Tzatziki is often served with grilled meats and gyros, but I can’t think of a grilled or roasted vegetable it wouldn’t play nicely with. You can also serve up some tzatziki with your next appetizer spread. Let’s make some already!
Uses for Tzatziki
- Bell peppers
- Green beans
- Corn on the cob
- Toasted pita wedges
- Crisp raw vegetables
- Cheese and crackers
- Zhoug or Shatta (Middle-Eastern hot sauces)
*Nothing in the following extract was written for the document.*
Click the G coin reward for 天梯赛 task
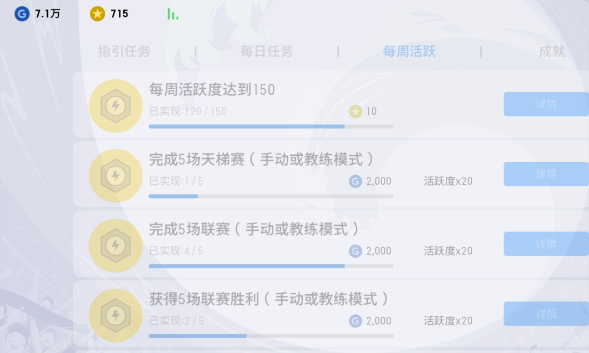The height and width of the screenshot is (353, 589). point(355,181)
Falafel, Sandwiches and Salads
- Pita sandwiches (you could use it instead of the avocado in that recipe)
- Lentil salad
- Chickpea salad
My Tzatziki Technique
Fortunately, tzatziki is super easy to whip together. The only trick is to properly drain the cucumber before mixing it into the yogurt. Otherwise, cucumber waters down the sauce too much. Salting the grated cucumber and letting the excess moisture drip out takes a while.
The easiest and most efficient way to get rid of the excess moisture is to lightly squeeze the grated cucumber over the sink. The only wait required in my recipe is to let the tzatziki rest for five minutes after you mix it all together, to let the flavors meld. At that point, you can serve it right away or chill it for later.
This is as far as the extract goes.